(Stored records)
....................

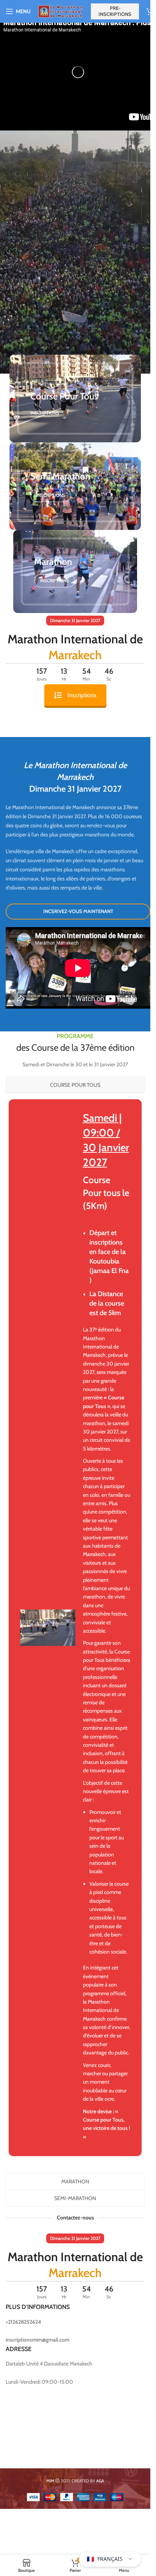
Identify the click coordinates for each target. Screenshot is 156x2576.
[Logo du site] (60, 10)
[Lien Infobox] (75, 1627)
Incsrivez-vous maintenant (78, 911)
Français (105, 2559)
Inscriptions (82, 695)
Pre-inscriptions (114, 11)
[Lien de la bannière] (75, 398)
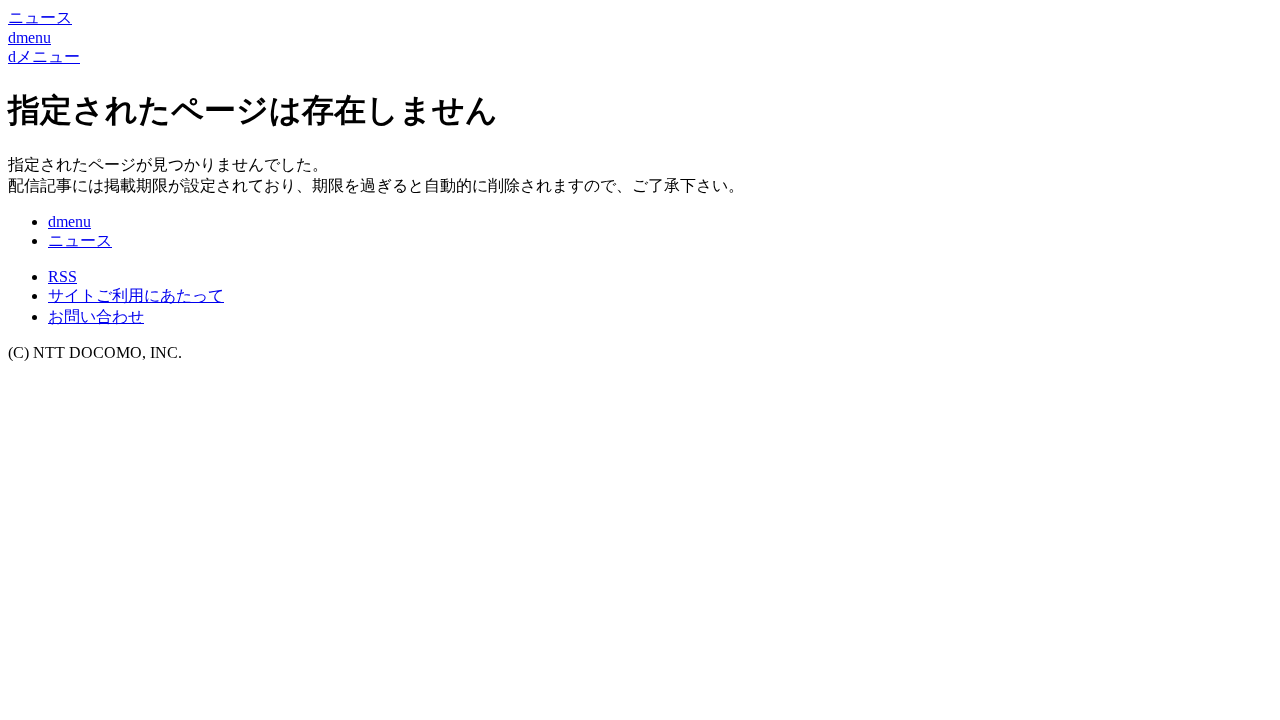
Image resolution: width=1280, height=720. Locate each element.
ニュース (80, 240)
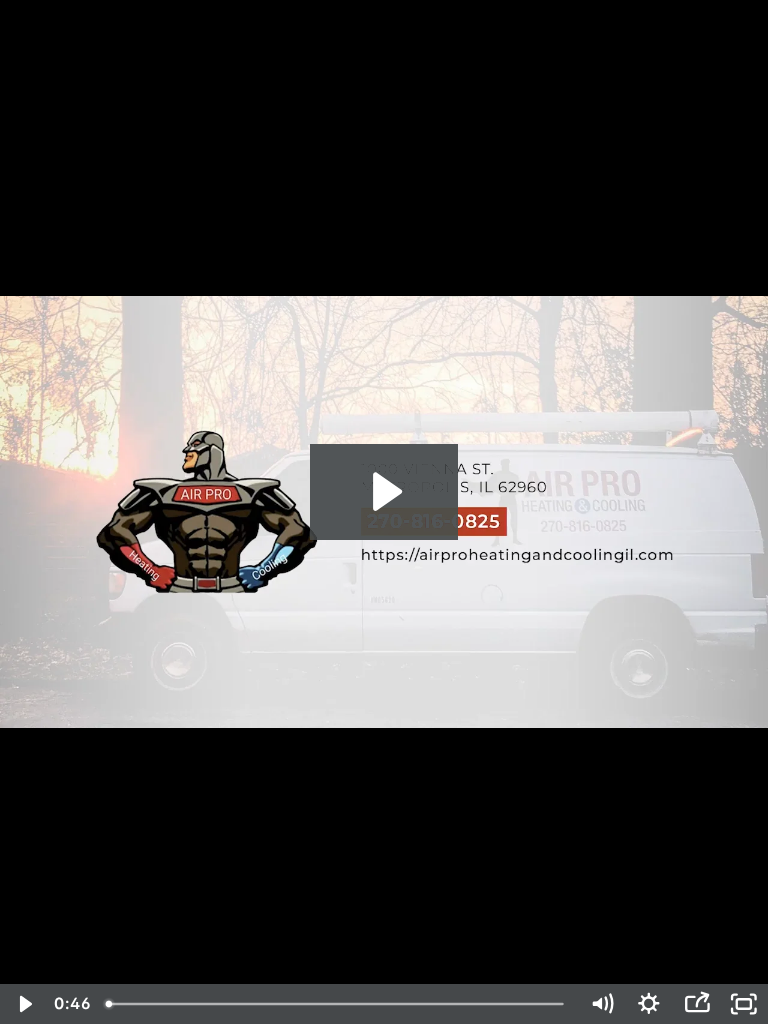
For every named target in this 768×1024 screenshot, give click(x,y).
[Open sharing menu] (697, 1004)
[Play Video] (24, 1004)
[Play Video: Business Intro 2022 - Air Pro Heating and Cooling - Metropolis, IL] (384, 491)
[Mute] (602, 1004)
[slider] (337, 1004)
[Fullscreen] (744, 1004)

....................

* **Work task**:
List every line from the entries above in which "click" appears.

* **Your response**:
Identify the click coordinates for each target. Screenshot is 156x2576.
For every named target in this 768×1024 screenshot, give click(x,y).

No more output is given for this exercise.